-------- Passage given
SQL stands for Structured Query Language. It was invented at IBM in the 1970's. It's a language for describing searches and modifications to a relational database.
SQL was a huge success, probably because it's incredibly simple and anyone can pick it up in ten minutes. As a result, all the important database systems support it in some fashion or another. This includes the big players, like Oracle and Sybase, high-quality free or inexpensive database systems like MySQL, and funny hacks like Perl's DBD::CSV module, which we'll see later.
There are four important things one can do with a table:
- SELECT
- Find all the records that have a certain property
- INSERT
- Add new records
- DELETE
- Remove old records
- UPDATE
- Modify records that are already there
Those are the four most important SQL commands, also called queries. Suppose that the example table above is named people. Here are examples of each of the four important kinds of queries:
SELECT firstname FROM people WHERE lastname = 'Smith'
(Locate the first names of all the Smiths.)
DELETE FROM people WHERE id = 3
(Delete Mark Smith from the table)
UPDATE people SET age = age+1 WHERE id = 247
(William Hamilton just had a birthday.)
INSERT INTO people VALUES ('Euler', 'Leonhard', 248, NULL, 58, 'M')
----------------
[Task set]
- a) According to the SQL passage, where and when was SQL invented?
- b) Using the SQL passage, explain why all the important database systems support SQL.
- c) Return a section of the SQL passage word for word, beginning at the words "SQL stands for" and stopping after the words "a relational database.".
The listing that follows the SQL passage comes from a separate source.
-------- Given material
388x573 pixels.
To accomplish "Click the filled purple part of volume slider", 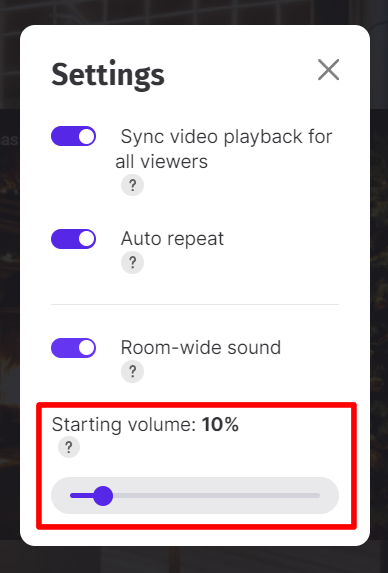I will point(81,496).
----------------
[Outputs]
- a) It was invented at IBM in the 1970's.

- b) SQL was a huge success, probably because it is incredibly simple and anyone can pick it up in ten minutes. As a result, all the important database systems support it in some fashion.

- c)
SQL stands for Structured Query Language. It was invented at IBM in the 1970's. It's a language for describing searches and modifications to a relational database.